REPUBLIKA.CO.ID, AKARTA - Pengamat perpajakan dari Universitas Pelita Harapan, Roni Bako mengatakan, klub sepak bola dan pemain wajib memiliki NPWP dan membayar pajak kepada negara. Klub dikenakan PPh (pajak penghasilan) badan, sementara pemain dikenakan pajak penghasilan pribadi atau PPh pasal 21 atau.
"Jadi setidaknya ada dua jenis pajak di dalam sepak bola dalam hal ini klub sebagai wajib pajak badan dan pemain sebagai wajib pajak pribadi," kata Roni, Kamis (26/2).
Roni mengatakan, bagi perusahaan yang tidak memiliki NPWP badan, bisa terancam pidana. "Sanksi bisa dari berupa denda atas utang pajak sampai pidana," kata dia.
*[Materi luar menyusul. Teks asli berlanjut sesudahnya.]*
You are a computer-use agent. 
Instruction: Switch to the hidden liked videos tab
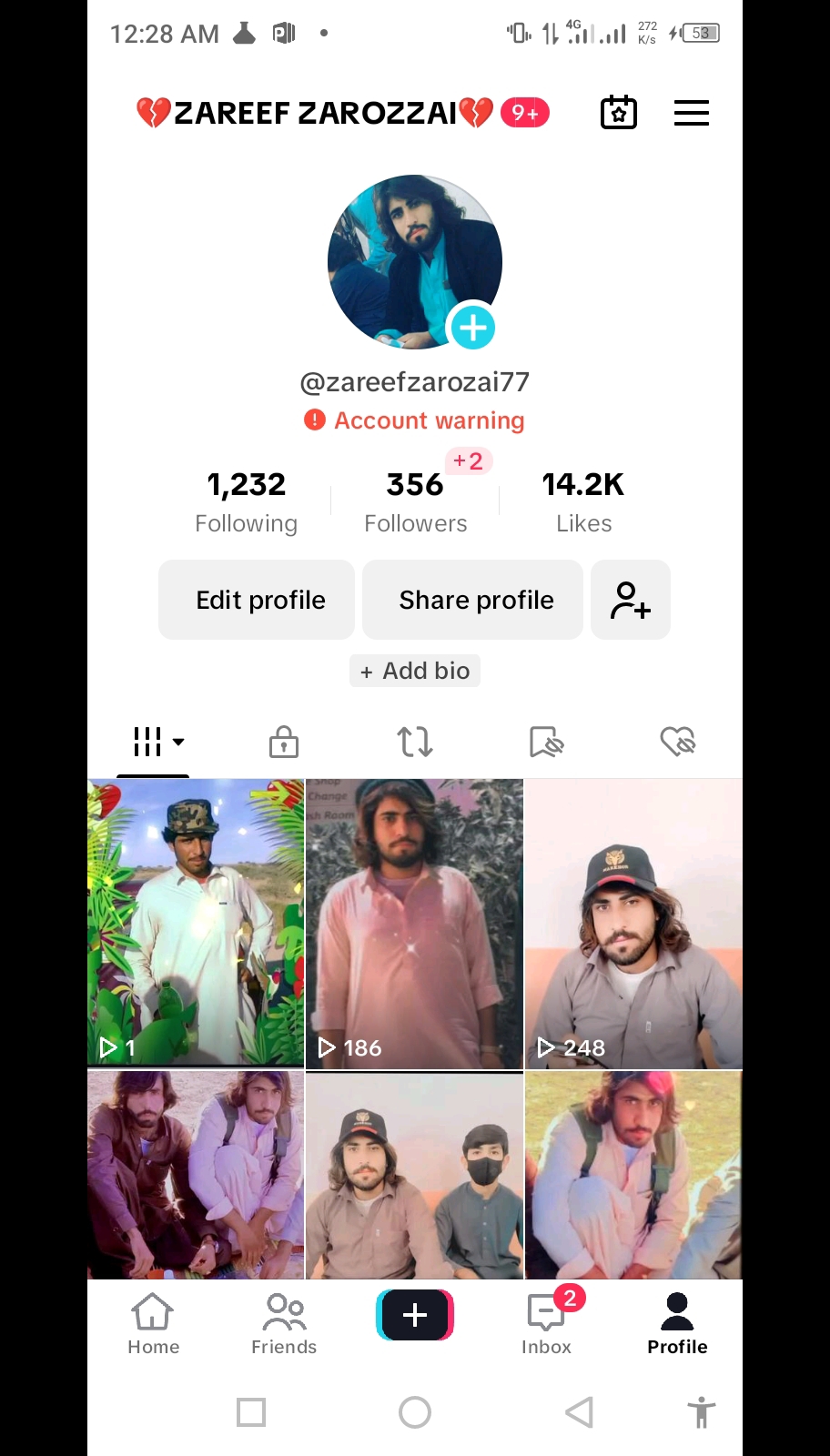677,742
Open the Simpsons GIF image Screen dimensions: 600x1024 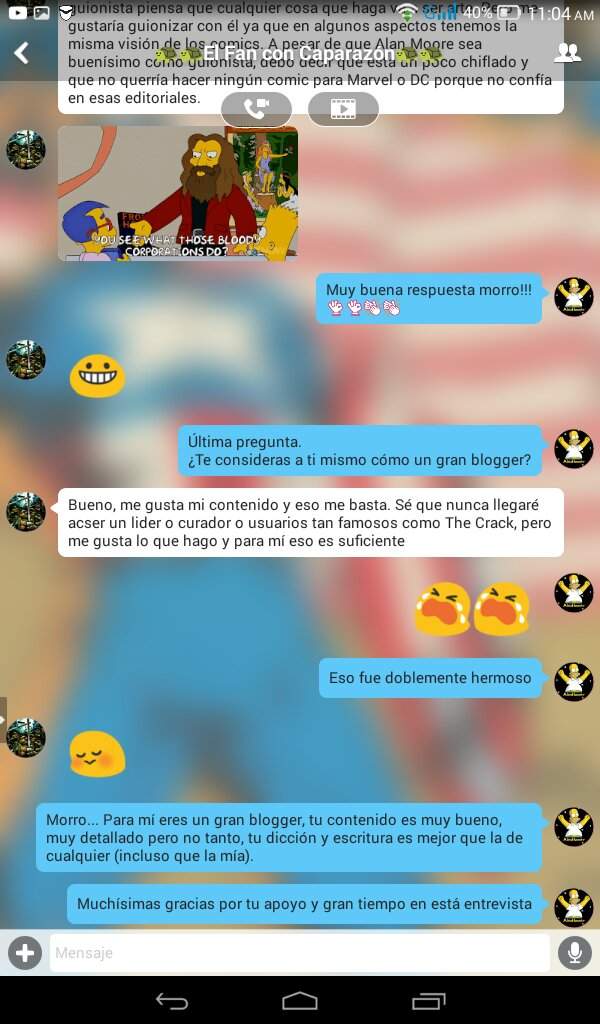pos(178,193)
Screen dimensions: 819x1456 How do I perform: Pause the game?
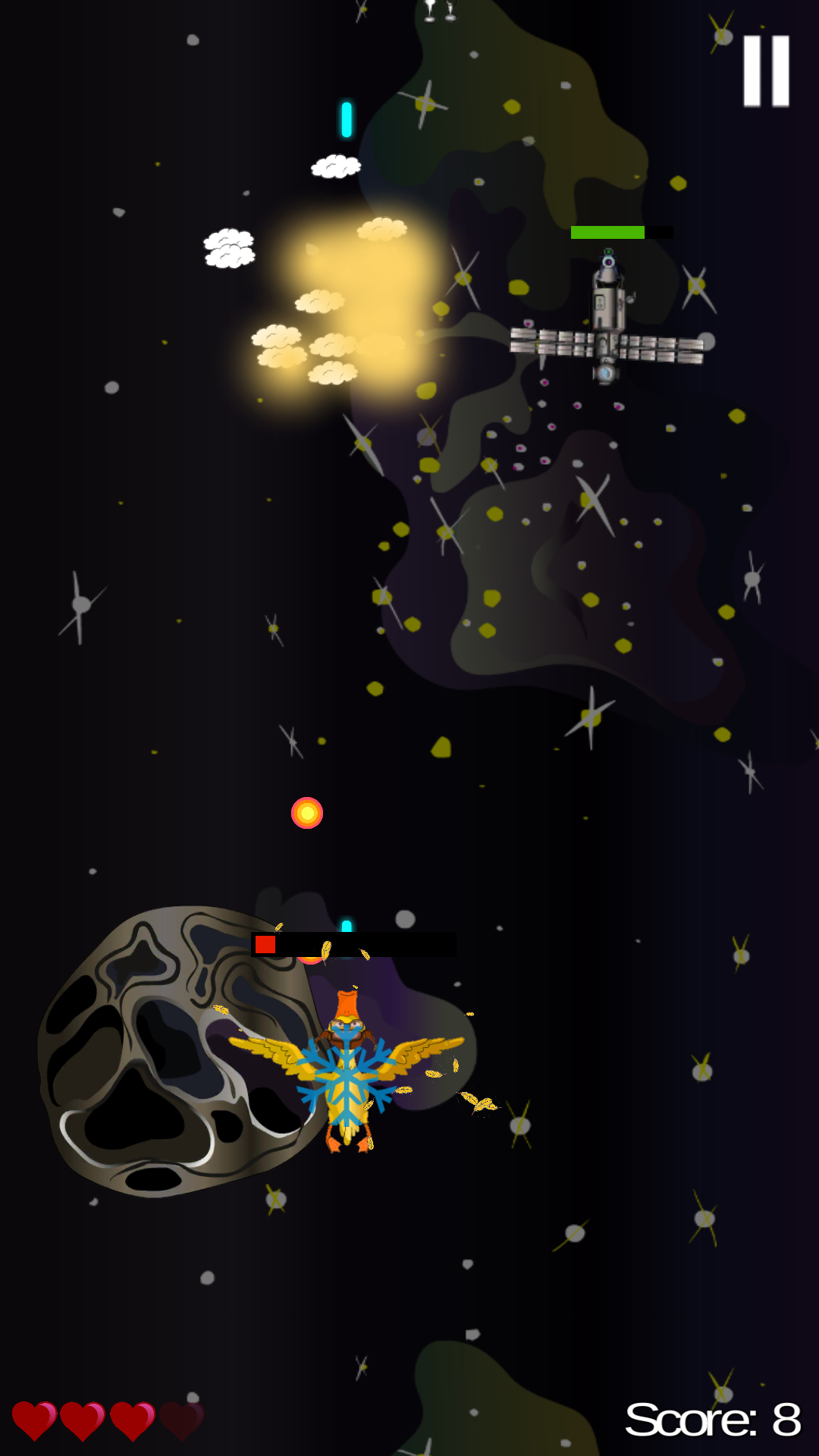(x=766, y=71)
Itu sesuai dengan UU No. 28 Tahun 2007 dengan ancaman pidana penjara paling singkat enam bulan dan paling lama enam tahun. Denda paling sedikit dua kali jumlah pajak terutang yang tidak dibayar dan paling banyak empat kali jumlah pajak terutang yang tidak dibayar.
Hukuman tersebut akan dikenakan kepada penanggung jawab dari klub tersebut. Bisa pemilik klub ataupun manajer.
Roni mengatakan, klub sepak bola dikategorikan sebagai perusahaan atau perkumpulan yang harus membayar pajak karena mendapat penghasilan. Klub juga diwajibkan memotong PPh 21 kepada para pemain saat membayar gaji.
Soal pajak untuk para pemain, sebuah klub harus langsung memungut pajak saat membayarkan gaji pemain. Tarif pajak berbeda-beda. Misalnya, kata Roni, bagi pemain yang memiliki gaji di atas Rp 50 juta per bulan, dikenakan PPh 21 sebesar 10 persen. Sementara kalau di bawahnya dikenakan pajak sebesar 5 persen.
"Sebenarnya sama saja seperti di perusahaan. Kalau kita dapat gaji kan sudah langsung dipotong pajak penghasilan dan kita laporkan melalui SPT (Surat Pemberitahuan)," jelas dia.
Isu mengenai pajak di sepak bola Indonesia memang sedang hangat diperbincangkan. Selama ini baik klub ataupun pemain ternyata lalai dalam membayarkan pajaknya. Beberapa klub dikabarkan tidak memiliki NPWP badan.